You'll find all sorts of amenities in this historic Holmby Hills megamansion, but you won't find a solitary wire hanger. This is the very mansion immortalized by Faye Dunaway in the epic Joan Crawford biopic "Mommie Dearest," and it can now be yours for $35 million.
Movie buffs will recognize the grand, sweeping staircase that Dunaway swanned up and down in the 1981 film. An almost identical copy was built on the Paramount lot, where most of the interior scenes were shot (including the memorable wire hanger scene).
The lavish pool area is the actual location where filmmakers shot Christina's birthday party scene, with the carousel and pony rides. It's also where a fiercely competitive mother-daughter swimming competition took place in the camp classic.
The pool area hasn't changed much since 1939, when it was built for prominent filmmaker Allan Dwan, who founded one of the first motion picture studios in Los Angeles and directed Mary Pickford and Douglas Fairbanks, among many other cinema stars of the era.
For that matter, the entire house -- with its Palladian mirrors and windows, french doors, antique marble fireplace, rolling lawns, and full-size tennis court -- hasn't changed much at all. The six bedrooms and five bathrooms on the 1.66-acre lot have remained pretty much the same.
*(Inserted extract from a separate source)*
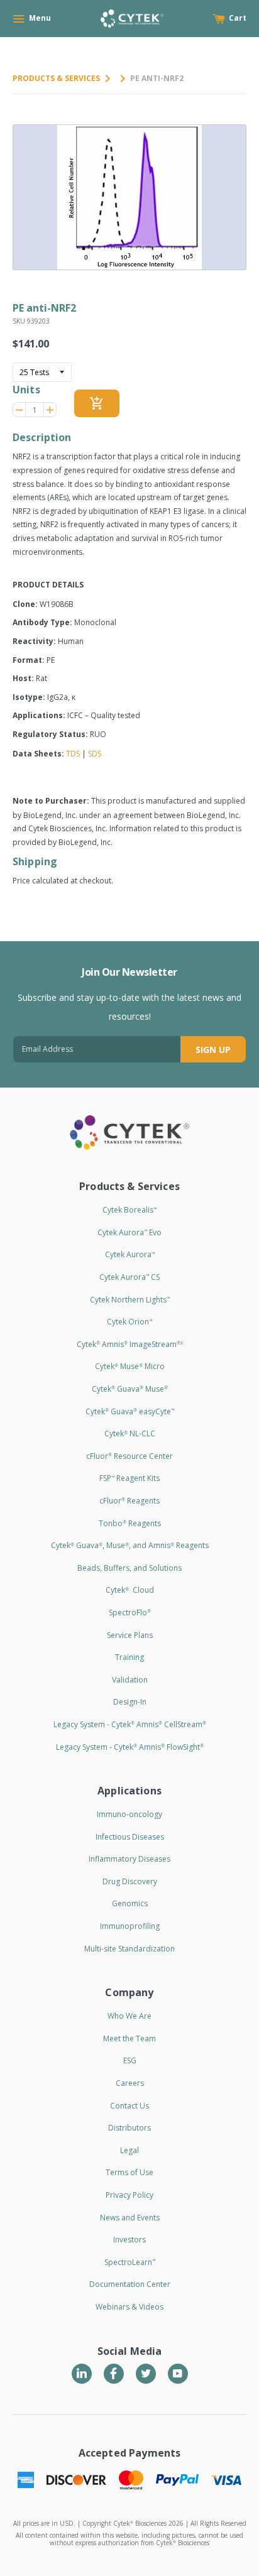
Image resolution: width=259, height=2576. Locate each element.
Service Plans (130, 1635)
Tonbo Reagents (130, 1523)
And although it's an architectural classic with a cinematic pedigree, it's being marketed as an "opportunity to build your own dream estate and design whatever you want, or reconfigure this existing 1930s traditional Colonial-style home," says listing agent Christophe Choo of Christophe Choo Luxury Real Estate. Reading between the lines, he's almost dubbing it a tear-down. Or at least a major rebuild.
Wait a minute … a $35 million tear-down? What gives?
As with most things in real estate, it's all about location, location, location. The property is located in the most chic part of Holmby Hills, nestled up against Bel Air (where the Playboy mansion just sold for $105 million). The former Spelling mansion, which heiress Petra Ecclestone purchased in 2011 for a reported $150 million, is right up the street.
"We call it Billionaires' Row, because you almost have to be a billionaire, or close to it, to be able to afford one of these amazing luxury estates," Choo says of the home, which is on South Mapleton Drive. This street "has long been considered one of the finest streets in Los Angeles and the West Coast, if not the entire United States," he adds.
But if a rebuild is in order, we'll echo a famous line from the film and ask for a buyer to bring the ax.